* **Saved entries**:
┄┄┄┄┄┄┄┄┄┄┄┄┄┄┄┄┄┄┄┄

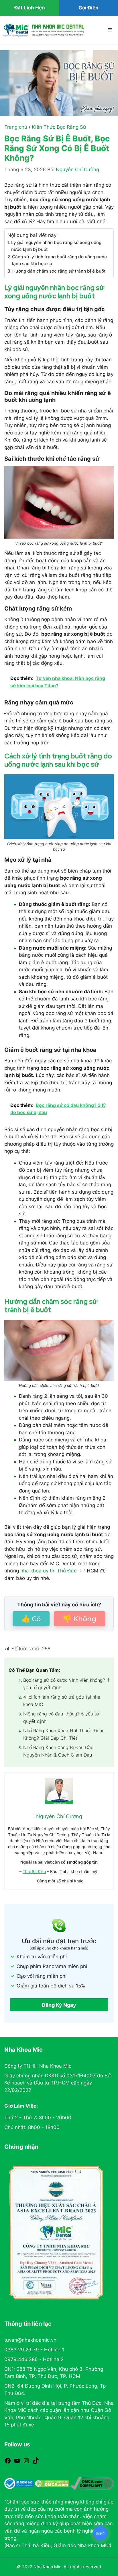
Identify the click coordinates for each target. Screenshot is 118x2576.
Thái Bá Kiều (34, 1871)
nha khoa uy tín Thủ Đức (48, 1571)
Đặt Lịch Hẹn (29, 8)
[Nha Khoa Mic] (43, 30)
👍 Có (31, 1619)
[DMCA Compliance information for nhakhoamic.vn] (92, 2483)
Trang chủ (15, 127)
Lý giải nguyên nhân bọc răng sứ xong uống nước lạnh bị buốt (56, 246)
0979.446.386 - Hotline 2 (34, 2359)
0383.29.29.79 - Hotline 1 (34, 2350)
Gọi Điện (88, 8)
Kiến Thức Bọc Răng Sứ (59, 127)
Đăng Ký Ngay (59, 2005)
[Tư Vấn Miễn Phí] (100, 2533)
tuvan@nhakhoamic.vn (30, 2340)
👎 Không (80, 1619)
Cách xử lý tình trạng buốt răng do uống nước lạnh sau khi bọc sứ (59, 260)
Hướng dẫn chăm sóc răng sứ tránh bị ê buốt (59, 271)
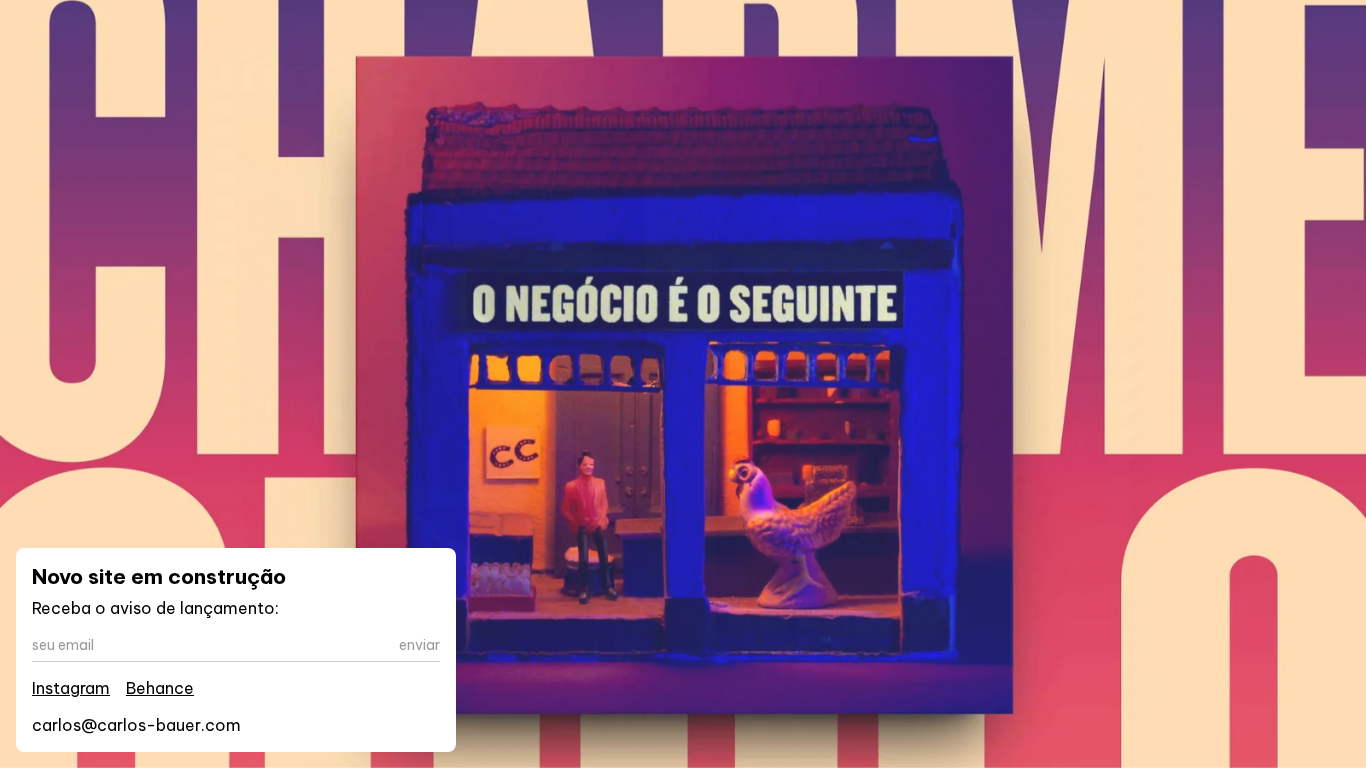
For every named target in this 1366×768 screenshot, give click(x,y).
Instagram (71, 688)
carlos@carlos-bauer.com (136, 725)
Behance (160, 688)
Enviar (419, 645)
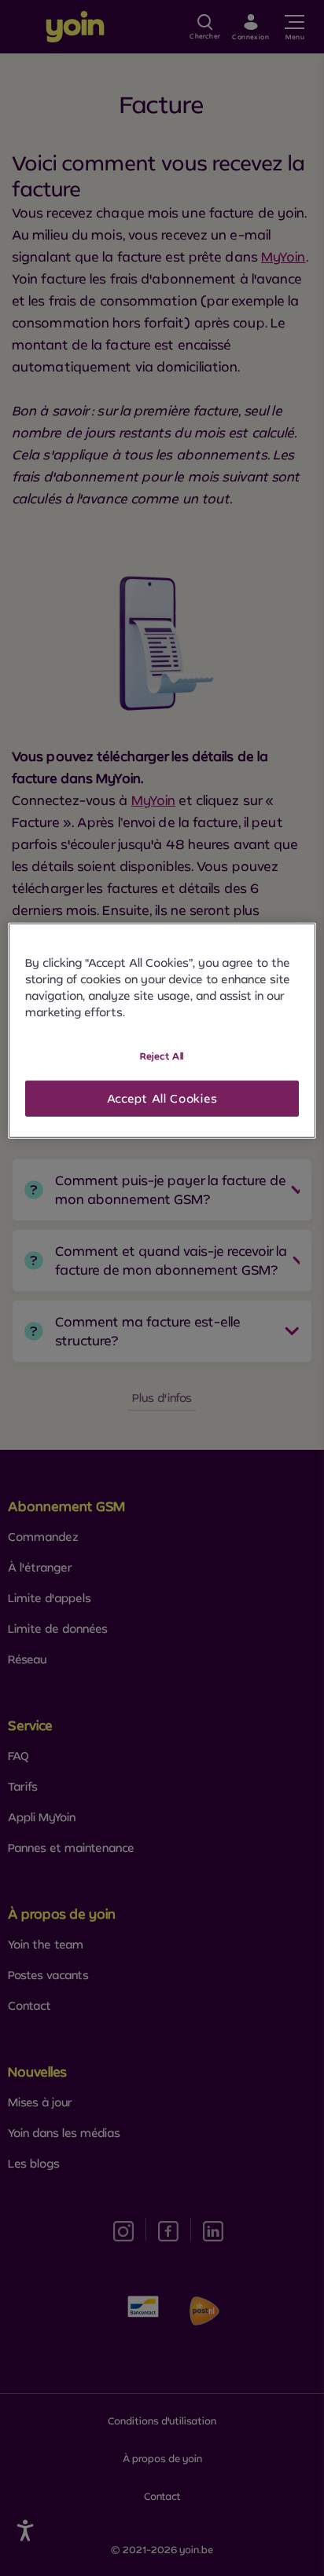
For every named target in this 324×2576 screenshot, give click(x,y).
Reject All (162, 1056)
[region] (161, 1031)
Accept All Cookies (162, 1098)
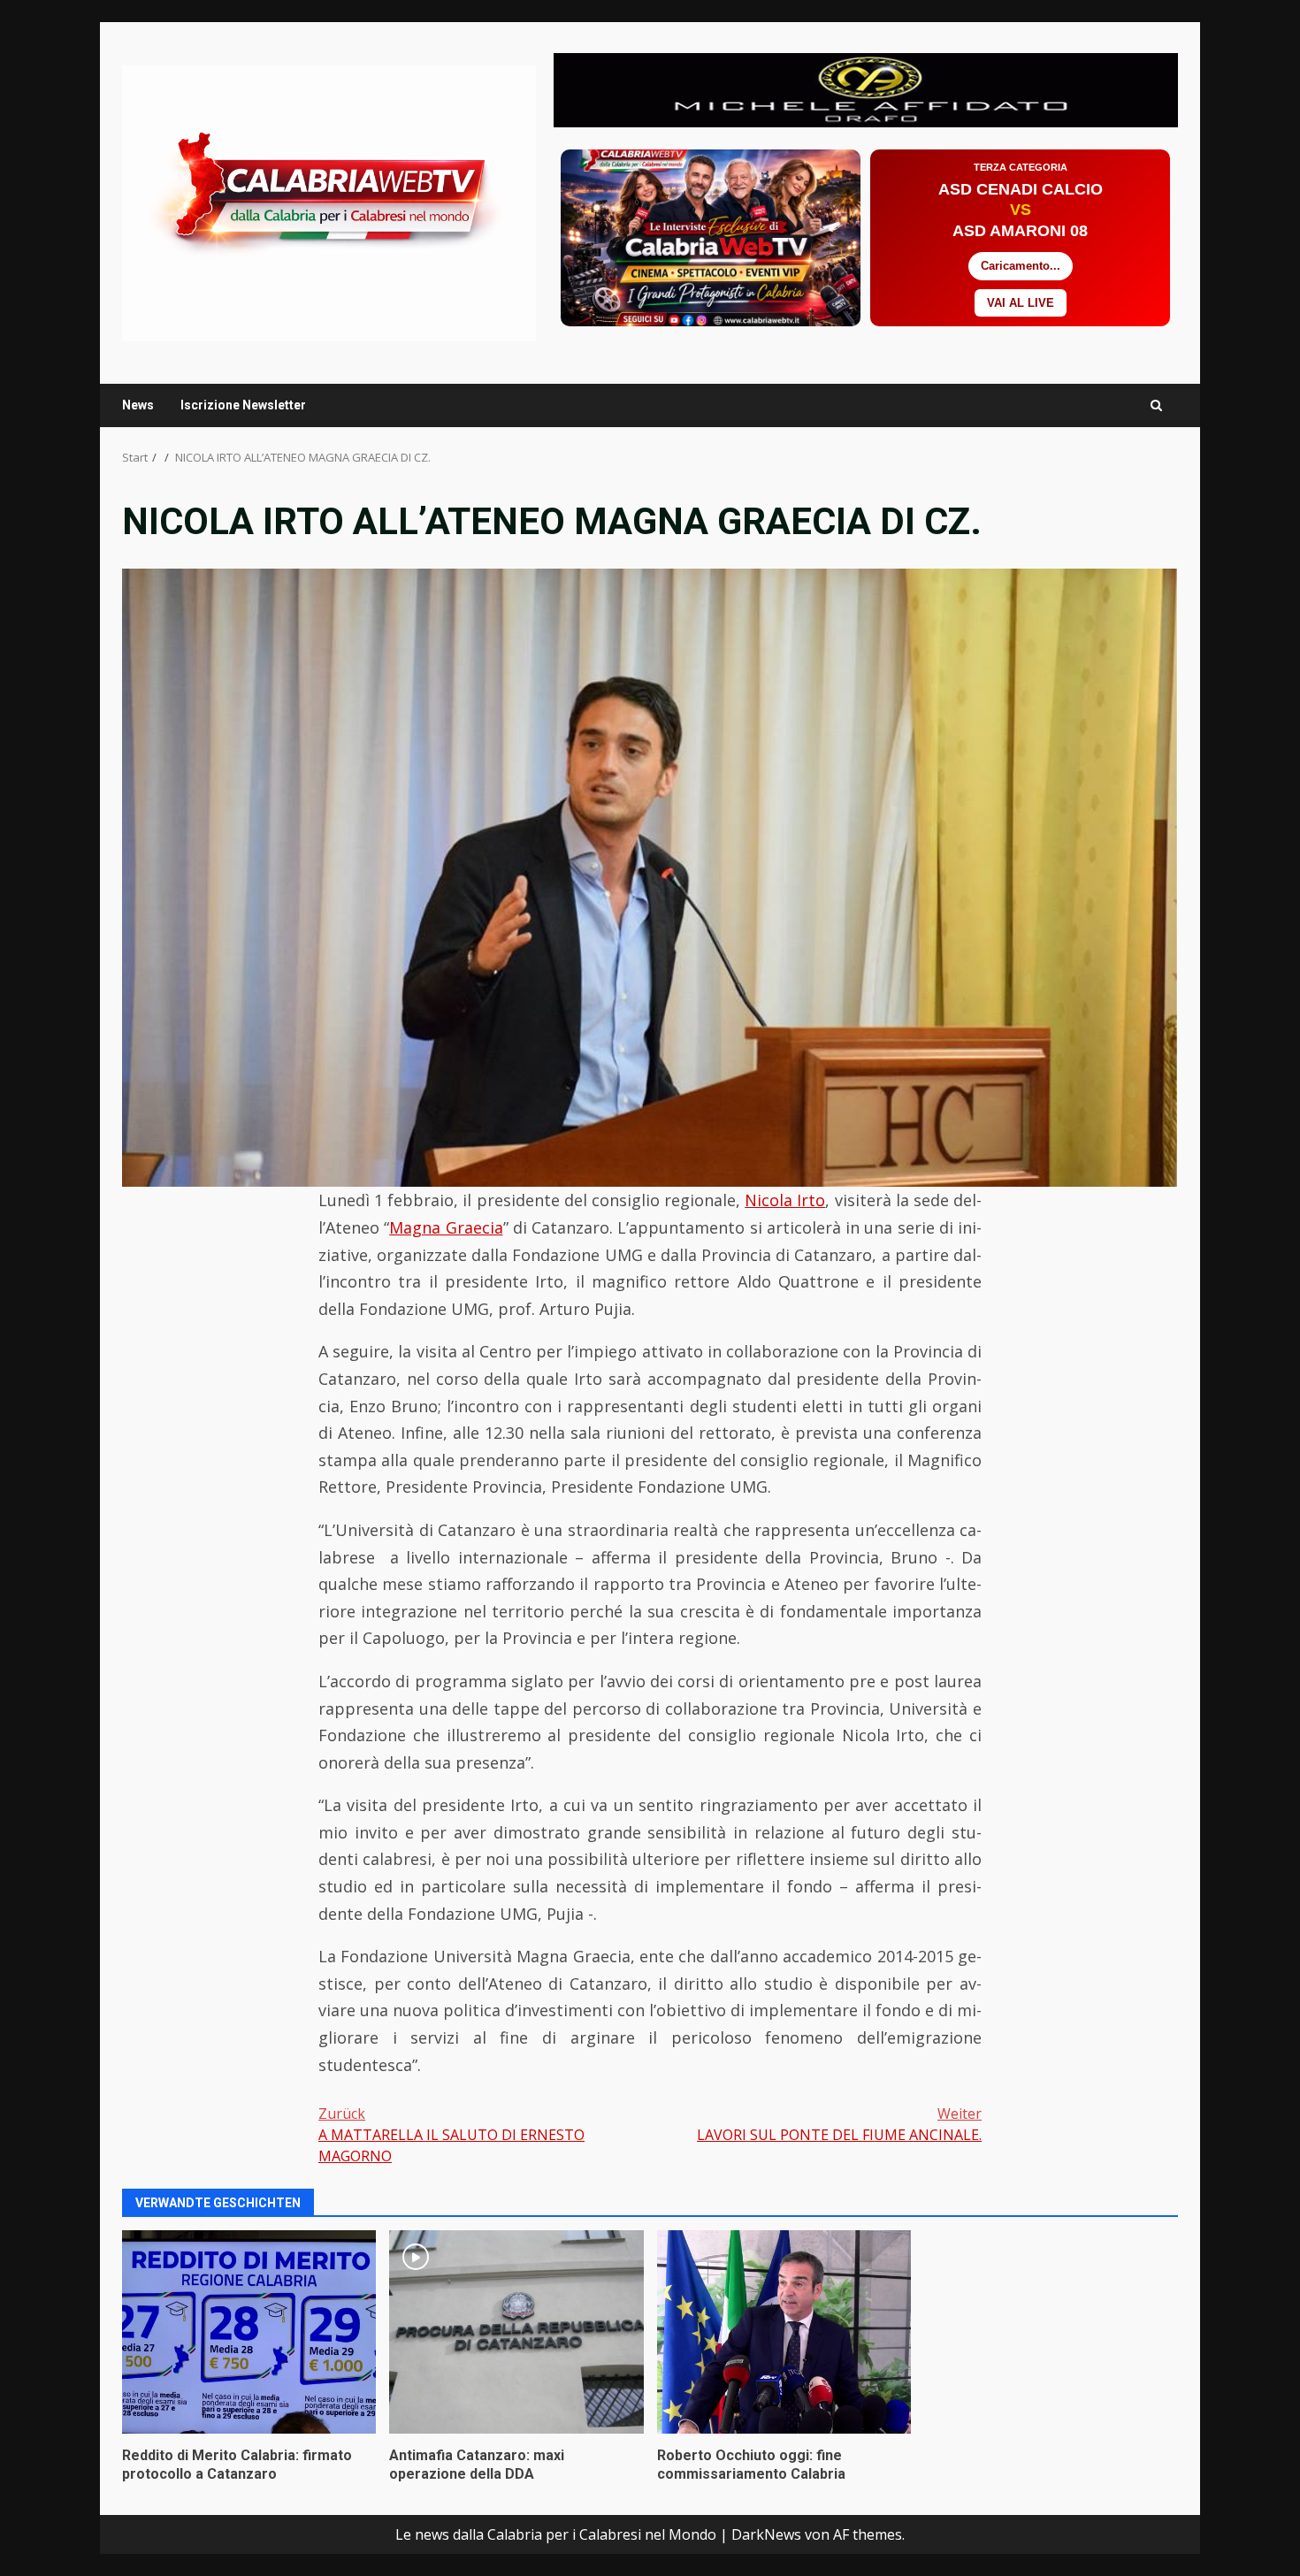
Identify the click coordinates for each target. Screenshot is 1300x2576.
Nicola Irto (785, 1200)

┄┄┄┄┄┄┄┄┄┄┄┄┄┄┄┄┄┄┄┄

When you set down the records above, copy every line exactly and exclude the pictures.

Identify the click coordinates for each target. Screenshot is 118x2576.
Thái Bá Kiều (34, 1871)
nha khoa uy tín Thủ Đức (48, 1571)
Đặt Lịch Hẹn (29, 8)
[Nha Khoa Mic] (43, 30)
👍 Có (31, 1619)
[DMCA Compliance information for nhakhoamic.vn] (92, 2483)
Trang chủ (15, 127)
Lý giải nguyên nhân bọc răng sứ xong uống nước lạnh bị buốt (56, 246)
0979.446.386 - Hotline 2 (34, 2359)
0383.29.29.79 - Hotline 1 (34, 2350)
Gọi Điện (88, 8)
Kiến Thức Bọc Răng Sứ (59, 127)
Đăng Ký Ngay (59, 2005)
[Tư Vấn Miễn Phí] (100, 2533)
tuvan@nhakhoamic.vn (30, 2340)
👎 Không (80, 1619)
Cách xử lý tình trạng buốt răng do uống nước lạnh sau khi bọc sứ (59, 260)
Hướng dẫn chăm sóc răng sứ tránh bị ê buốt (59, 271)
For every named target in this 1366×768 screenshot, give click(x,y).
Instagram (71, 688)
carlos@carlos-bauer.com (136, 725)
Behance (160, 688)
Enviar (419, 645)
For every named target in this 324×2576 screenshot, give click(x,y).
Reject All (162, 1056)
[region] (161, 1031)
Accept All Cookies (162, 1098)
Identify the click coordinates for each target. Screenshot is 1300x2576.
Nicola Irto (785, 1200)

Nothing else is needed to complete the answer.